**ВОПРОСЫ**
- 1) Почему, согласно тексту о поездке в Венгрию, в правительстве все дрожали перед речью Кодая на торжественном заседании? Ответьте одним–тремя предложениями.
- 2) Продолжите текст о поездке в Венгрию после его последнего предложения.

**ТЕКСТ**
——————

Поселили в общежитие медицинского института, повели в столовую. Первым делом принесли корзинки с большими ломтями белого хлеба, поставили на стол. Ждем продолжения. Тут один из наших, будущий известный эстрадный дирижер, громко кричит: «Ребята, рубай горчицу — вкусная!» Мы взяли этот теплый хлеб, стали на него мазать горчицу, через две минуты корзинки были пусты. Венгры посмотрели на нас как на диких зверей. Принесли еще корзинки с хлебом. Через минуту опустошили и их. Но это, так сказать, частный эпизод. Общее настроение по отношению к нам царило тогда самое доброе. Теперь люди часто прятали глаза.
Концерт прошел с большим успехом. Я чувствовал, как такт за тактом аудитория проникалась доверием, волнением, и, в общем, в конце нам аплодировали долго, с жаром и с какой-то подчеркнутой серьезностью, не знаю, как лучше это определить. На обратном пути, когда провожали на поезд, министр культуры доверительно рассказывал мне, как недавно они праздновали юбилей национального венгерского композитора Золтана Кодая, восемьдесят лет. Кодая очень почитали, во время революции даже хотели выдвинуть президентом. К юбилею его наградили каким-то большим венгерским орденом, и на специальном торжественном заседании правительства Кодай должен был его получить и произнести благодарственную речь. Насколько она будет благодарственной — всех очень беспокоило. В правительстве, министр говорит, все дрожали. Понимали, что слово Кодая ловят миллионы венгров. И вот собрание, старик пришел, ему вручили орден, он поднялся на трибуну и говорит: «Не думайте, что я успокоюсь. — Все замерли. — Я не успокоюсь до тех пор, пока в школах моей страны, моей Венгрии… — ужас, ужас, что он скажет?! — …не будет введен еще один дополнительный час музыкального воспитания!» У них отлегло от сердца. Дополнительный час музыкального воспитания в школах! Они действительно пересчитали сметы, сократили какие-то другие дисциплины и ввели этот час. Причем моментально, чуть ли не за месяц. Думали, что легко отделались. И, может быть, напрасно: час музыки в школе может перевесить любую идеологию.

——————

**Данные для привязки к пиксельным координатам**
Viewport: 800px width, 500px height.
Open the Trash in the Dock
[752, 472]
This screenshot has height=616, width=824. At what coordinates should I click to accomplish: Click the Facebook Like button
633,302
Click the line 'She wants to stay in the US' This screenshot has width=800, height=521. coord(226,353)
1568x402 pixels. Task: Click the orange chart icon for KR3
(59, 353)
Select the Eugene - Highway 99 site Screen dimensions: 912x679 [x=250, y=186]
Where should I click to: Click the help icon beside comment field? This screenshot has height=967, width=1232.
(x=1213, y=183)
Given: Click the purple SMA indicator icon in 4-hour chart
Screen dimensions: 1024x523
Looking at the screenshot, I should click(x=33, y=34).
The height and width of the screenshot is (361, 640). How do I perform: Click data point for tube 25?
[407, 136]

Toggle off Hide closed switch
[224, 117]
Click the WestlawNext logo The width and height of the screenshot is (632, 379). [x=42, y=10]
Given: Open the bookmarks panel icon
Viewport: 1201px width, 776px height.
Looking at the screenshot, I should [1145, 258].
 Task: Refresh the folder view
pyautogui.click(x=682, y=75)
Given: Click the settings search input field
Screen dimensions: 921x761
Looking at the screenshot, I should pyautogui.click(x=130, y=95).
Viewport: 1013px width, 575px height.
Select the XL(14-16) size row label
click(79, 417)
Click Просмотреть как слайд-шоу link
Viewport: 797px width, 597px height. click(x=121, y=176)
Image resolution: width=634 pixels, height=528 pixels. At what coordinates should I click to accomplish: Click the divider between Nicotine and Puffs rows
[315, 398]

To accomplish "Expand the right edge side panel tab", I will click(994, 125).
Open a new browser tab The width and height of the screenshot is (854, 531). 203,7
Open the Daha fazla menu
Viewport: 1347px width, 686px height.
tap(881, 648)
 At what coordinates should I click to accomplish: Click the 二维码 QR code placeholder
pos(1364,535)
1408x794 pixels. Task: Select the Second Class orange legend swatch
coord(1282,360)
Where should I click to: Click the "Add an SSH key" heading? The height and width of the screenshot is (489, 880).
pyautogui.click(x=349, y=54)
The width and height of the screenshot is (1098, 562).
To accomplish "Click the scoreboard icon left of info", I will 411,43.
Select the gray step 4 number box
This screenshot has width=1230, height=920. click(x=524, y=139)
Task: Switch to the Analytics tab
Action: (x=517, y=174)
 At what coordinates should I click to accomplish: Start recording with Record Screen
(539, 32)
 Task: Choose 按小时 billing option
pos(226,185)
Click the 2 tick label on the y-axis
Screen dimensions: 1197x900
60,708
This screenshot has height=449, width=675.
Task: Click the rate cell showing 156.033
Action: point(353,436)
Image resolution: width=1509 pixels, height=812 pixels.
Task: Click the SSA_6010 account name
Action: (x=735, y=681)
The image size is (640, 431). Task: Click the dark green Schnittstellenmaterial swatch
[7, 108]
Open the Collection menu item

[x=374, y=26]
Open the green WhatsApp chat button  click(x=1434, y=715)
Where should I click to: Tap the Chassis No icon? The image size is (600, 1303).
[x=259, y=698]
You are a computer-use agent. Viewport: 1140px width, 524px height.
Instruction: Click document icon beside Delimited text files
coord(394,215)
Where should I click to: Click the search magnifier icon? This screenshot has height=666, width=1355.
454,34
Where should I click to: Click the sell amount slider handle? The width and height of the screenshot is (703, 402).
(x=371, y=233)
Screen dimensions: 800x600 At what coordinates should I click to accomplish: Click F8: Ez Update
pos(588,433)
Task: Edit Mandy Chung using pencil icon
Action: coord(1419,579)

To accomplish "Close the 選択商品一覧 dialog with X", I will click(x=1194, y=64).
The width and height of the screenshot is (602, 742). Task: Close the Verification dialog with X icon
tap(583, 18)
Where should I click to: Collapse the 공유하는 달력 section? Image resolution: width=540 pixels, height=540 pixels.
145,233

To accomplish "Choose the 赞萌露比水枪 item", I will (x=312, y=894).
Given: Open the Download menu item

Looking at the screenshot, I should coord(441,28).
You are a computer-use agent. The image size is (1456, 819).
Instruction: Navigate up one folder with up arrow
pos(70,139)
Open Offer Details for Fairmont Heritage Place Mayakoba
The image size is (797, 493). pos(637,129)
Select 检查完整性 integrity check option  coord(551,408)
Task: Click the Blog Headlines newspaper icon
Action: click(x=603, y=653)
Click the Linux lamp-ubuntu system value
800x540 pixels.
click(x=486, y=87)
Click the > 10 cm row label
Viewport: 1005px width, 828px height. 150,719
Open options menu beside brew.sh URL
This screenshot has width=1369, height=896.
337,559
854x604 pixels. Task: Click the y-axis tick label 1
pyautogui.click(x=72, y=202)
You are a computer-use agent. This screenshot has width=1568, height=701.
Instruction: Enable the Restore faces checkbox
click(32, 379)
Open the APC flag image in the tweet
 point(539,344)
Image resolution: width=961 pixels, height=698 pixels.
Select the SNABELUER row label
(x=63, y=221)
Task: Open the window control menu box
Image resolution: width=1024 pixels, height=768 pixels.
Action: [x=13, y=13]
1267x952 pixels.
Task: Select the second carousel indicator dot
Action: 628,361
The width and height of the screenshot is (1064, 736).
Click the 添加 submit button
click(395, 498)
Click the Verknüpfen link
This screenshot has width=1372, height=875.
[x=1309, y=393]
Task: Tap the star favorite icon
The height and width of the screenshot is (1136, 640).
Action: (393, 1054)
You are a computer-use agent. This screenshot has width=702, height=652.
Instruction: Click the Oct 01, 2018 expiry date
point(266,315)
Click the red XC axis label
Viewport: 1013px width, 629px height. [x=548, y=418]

——————

**РЕШЁННЫЕ ЗАДАЧИ**
- 1) Всех беспокоило, насколько благодарственной окажется речь Кодая. В правительстве понимали, что его слово ловят миллионы венгров.

- 2)
После гастролей в ГДР и Болгарии нам разрешили поехать в Австрию — то ли «осиное гнездо», то ли «логово фашизма», сейчас не помню точно. Впечатления от логова были сильные. Не только от уровня жизни — жизни музыкантов, в частности, — но и от ощущения непрерываемой традиции во всем, что мы видели. Притом что был ужас Третьего рейха, потом поражение Германии в войне… Тогда мы об этом особенно не думали — просто многому поражались и многое восхищало. Это проходило фоном, потому что главные события и впечатления были музыкальные. Мы ведь ехали не туристами и не, в самом деле, магнитофоны покупать. Главным было, как мы сыграем в легендарном «Моцартеуме» в Зальцбурге. И теперь у меня в памяти из всех впечатлений — наши разговоры с Рихтером. Мы играли вместе Es-dur’ ный концерт Моцарта. Там есть медленная до-минорная часть, очень грустная. Репетируем. За окнами — тот самый город, по которому ходил Моцарт и смотрел на эти же дома, деревья и, во всяком случае, на это же небо. Мы с Рихтером уже исполняли этот концерт в Москве бог знает сколько раз. Но теперь на репетиции он вдруг прервался, посидел молча и говорит: «Нет, не так. Здесь не просто грусть или меланхолия: в этой мелодии — страдания артиста. Это муки творческой души». И мы сыграли совсем иначе, совсем-совсем иначе. Невозможно передать словами. Но это было главное в поездке.